#### [What you are asked to do]
Start at the line below containing "[Search] (199, 44)" and stop at the line containing "Je refuse (2426, 1427)". Repeat every line of that stretch exactly, and nothing outside it.

Study material Block Start

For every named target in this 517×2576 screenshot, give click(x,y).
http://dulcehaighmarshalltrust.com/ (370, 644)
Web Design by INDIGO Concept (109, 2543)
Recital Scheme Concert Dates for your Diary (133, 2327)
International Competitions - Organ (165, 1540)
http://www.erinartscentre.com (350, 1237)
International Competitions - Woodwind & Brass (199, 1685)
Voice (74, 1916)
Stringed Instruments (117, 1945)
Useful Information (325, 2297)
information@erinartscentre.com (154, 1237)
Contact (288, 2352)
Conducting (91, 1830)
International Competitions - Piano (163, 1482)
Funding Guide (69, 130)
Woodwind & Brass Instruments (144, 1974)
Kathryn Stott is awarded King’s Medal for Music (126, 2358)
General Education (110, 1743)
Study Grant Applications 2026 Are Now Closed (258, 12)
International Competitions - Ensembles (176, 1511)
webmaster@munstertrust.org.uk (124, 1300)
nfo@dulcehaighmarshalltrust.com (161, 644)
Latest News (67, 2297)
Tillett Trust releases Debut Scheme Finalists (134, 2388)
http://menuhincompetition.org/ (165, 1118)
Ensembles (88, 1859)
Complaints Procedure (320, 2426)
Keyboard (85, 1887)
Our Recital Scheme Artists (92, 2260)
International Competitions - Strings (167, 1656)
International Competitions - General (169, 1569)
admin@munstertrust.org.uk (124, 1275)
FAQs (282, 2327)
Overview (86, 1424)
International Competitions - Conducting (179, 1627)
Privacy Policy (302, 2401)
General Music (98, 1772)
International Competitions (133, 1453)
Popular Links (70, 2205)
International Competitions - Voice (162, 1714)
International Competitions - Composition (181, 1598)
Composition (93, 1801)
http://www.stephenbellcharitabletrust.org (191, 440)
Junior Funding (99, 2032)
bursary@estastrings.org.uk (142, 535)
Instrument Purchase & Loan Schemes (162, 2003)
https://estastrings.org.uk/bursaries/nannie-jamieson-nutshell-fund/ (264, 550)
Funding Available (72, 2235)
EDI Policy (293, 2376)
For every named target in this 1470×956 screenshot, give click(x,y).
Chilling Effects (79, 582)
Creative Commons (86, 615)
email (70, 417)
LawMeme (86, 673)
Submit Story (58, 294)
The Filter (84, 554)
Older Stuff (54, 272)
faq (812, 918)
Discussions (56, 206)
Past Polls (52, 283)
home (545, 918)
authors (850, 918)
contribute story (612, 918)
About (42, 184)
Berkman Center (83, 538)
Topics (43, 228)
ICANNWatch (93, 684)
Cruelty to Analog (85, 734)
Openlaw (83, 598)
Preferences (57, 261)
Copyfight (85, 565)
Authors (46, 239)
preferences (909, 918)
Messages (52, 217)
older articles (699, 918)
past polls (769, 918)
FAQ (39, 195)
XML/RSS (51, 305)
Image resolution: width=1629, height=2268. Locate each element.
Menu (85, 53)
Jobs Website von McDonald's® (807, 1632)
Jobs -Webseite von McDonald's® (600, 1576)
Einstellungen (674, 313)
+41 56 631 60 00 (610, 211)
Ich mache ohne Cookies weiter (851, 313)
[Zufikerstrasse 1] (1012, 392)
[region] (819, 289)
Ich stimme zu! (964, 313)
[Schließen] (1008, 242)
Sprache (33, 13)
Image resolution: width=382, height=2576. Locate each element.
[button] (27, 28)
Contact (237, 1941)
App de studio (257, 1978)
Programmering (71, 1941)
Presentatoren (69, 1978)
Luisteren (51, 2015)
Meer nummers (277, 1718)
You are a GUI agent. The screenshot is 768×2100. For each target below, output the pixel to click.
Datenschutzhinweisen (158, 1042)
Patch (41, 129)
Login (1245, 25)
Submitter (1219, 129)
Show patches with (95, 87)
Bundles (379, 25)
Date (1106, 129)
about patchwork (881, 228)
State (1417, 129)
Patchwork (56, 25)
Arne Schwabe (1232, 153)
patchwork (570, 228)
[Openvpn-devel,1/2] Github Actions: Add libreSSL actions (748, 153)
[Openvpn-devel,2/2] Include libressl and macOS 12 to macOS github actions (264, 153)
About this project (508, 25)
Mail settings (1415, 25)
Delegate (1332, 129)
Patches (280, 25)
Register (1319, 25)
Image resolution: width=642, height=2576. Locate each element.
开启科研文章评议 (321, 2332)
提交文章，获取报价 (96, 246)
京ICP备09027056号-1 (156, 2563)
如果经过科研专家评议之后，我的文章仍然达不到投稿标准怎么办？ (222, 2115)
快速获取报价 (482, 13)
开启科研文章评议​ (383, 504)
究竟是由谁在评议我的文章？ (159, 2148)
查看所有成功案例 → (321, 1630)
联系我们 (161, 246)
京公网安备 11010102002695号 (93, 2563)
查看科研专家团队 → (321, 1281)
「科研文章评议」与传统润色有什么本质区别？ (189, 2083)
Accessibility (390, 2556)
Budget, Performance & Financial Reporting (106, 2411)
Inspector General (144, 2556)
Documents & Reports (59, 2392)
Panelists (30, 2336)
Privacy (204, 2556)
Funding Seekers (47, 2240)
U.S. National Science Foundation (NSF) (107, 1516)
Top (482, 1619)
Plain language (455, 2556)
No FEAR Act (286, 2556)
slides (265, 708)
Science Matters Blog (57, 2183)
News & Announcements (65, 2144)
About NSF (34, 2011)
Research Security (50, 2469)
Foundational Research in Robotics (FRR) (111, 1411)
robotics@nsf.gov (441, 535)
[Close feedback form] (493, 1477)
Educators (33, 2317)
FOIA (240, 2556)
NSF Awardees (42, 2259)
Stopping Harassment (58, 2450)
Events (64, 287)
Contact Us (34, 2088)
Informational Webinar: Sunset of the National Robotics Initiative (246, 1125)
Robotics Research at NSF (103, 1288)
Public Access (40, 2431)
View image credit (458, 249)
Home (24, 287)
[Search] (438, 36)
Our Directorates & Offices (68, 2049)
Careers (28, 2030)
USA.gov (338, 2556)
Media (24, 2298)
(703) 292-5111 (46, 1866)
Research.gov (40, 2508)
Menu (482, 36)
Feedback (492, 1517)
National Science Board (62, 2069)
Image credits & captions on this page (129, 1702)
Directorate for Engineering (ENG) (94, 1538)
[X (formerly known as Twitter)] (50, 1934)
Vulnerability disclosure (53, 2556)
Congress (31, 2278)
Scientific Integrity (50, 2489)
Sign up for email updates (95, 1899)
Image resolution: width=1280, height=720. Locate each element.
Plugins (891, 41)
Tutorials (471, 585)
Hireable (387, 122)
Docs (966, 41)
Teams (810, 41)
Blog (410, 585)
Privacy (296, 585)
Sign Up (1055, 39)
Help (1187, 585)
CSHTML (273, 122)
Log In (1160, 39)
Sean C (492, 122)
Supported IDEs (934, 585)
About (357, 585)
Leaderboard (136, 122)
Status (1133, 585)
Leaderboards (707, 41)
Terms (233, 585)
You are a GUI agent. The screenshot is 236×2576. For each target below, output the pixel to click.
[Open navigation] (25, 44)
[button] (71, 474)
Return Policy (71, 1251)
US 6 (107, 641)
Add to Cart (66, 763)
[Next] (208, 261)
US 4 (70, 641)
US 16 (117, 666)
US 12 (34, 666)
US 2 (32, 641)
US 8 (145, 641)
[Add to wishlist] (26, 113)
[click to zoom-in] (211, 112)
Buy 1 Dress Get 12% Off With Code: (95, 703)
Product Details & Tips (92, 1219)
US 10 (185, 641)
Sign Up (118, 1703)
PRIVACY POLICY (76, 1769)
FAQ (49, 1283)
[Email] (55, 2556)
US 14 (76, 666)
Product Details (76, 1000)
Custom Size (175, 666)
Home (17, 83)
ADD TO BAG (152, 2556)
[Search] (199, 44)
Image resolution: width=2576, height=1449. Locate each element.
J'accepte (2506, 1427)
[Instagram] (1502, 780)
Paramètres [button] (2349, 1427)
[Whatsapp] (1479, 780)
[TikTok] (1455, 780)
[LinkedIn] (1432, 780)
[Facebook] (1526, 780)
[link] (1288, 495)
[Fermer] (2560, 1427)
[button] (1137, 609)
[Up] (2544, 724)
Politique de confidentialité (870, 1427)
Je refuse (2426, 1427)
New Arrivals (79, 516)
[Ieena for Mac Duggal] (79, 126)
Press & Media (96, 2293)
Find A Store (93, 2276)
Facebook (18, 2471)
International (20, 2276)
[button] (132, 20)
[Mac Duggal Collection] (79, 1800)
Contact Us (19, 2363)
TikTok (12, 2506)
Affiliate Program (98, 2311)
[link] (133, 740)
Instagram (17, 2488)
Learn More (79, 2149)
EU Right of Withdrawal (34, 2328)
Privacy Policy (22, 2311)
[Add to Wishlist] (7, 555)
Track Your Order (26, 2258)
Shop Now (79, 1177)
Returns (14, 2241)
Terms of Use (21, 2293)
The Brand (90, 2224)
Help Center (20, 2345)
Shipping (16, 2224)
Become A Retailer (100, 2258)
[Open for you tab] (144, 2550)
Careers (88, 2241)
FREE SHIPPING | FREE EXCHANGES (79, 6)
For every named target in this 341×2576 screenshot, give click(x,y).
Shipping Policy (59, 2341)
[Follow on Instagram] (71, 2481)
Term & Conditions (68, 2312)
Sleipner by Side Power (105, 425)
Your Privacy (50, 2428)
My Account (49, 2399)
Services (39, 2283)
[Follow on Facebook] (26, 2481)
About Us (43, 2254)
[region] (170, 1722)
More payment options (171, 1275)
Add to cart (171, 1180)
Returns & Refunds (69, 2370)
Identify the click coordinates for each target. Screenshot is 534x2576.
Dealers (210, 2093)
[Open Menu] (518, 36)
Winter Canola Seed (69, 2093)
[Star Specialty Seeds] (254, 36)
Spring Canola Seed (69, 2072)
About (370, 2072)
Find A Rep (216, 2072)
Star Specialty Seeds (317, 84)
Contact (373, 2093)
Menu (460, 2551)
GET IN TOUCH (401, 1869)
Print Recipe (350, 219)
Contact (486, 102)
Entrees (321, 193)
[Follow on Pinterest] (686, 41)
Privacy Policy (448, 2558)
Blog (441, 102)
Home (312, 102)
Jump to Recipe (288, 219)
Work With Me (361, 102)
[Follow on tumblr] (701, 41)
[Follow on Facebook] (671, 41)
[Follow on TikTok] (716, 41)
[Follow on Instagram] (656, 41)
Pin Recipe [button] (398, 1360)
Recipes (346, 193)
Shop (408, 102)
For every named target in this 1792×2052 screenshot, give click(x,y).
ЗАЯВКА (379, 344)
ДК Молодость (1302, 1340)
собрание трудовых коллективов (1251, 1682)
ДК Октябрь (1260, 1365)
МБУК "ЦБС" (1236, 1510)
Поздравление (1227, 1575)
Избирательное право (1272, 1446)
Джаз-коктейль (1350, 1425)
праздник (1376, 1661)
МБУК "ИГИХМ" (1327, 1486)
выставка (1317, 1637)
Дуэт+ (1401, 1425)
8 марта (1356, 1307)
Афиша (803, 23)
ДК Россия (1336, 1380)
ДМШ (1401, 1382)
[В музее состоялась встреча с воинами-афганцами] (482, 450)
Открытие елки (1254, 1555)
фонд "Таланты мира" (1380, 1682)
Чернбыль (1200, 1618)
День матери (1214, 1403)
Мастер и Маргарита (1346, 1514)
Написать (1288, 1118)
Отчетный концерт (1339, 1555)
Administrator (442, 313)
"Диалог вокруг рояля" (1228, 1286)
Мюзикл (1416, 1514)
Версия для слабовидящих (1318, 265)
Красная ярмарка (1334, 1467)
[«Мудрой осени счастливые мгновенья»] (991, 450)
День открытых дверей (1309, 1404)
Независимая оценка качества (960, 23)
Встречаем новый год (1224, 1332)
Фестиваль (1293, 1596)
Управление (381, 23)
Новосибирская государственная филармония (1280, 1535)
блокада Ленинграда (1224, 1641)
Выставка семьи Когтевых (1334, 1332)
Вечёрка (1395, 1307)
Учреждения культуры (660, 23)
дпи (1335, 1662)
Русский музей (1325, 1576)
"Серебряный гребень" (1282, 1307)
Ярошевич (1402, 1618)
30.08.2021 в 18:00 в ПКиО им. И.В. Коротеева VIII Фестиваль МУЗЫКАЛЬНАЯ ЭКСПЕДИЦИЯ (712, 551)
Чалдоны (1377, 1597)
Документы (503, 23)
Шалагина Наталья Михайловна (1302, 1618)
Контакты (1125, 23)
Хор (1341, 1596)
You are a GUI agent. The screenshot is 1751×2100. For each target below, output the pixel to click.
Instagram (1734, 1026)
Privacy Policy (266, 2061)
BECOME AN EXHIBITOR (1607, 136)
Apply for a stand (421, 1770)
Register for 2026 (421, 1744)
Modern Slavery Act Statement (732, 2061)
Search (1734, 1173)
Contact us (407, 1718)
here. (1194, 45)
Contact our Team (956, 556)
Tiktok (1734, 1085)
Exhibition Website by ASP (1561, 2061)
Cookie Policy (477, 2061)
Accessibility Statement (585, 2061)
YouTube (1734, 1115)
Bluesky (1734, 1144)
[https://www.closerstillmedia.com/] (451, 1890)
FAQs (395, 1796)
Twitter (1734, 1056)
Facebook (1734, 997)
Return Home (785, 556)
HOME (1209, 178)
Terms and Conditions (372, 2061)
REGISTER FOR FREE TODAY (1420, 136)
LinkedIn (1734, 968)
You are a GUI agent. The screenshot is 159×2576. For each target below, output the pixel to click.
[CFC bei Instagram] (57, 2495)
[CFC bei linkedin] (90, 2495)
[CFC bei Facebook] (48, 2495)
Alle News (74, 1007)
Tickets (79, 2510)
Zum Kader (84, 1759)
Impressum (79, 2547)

Study material Block End

#### [Your solution]
[Search] (199, 44)
Image resolution: width=2576, height=1449. Locate each element.
J'accepte (2506, 1427)
[Instagram] (1502, 780)
Paramètres [button] (2349, 1427)
[Whatsapp] (1479, 780)
[TikTok] (1455, 780)
[LinkedIn] (1432, 780)
[Facebook] (1526, 780)
[link] (1288, 495)
[Fermer] (2560, 1427)
[button] (1137, 609)
[Up] (2544, 724)
Politique de confidentialité (870, 1427)
Je refuse (2426, 1427)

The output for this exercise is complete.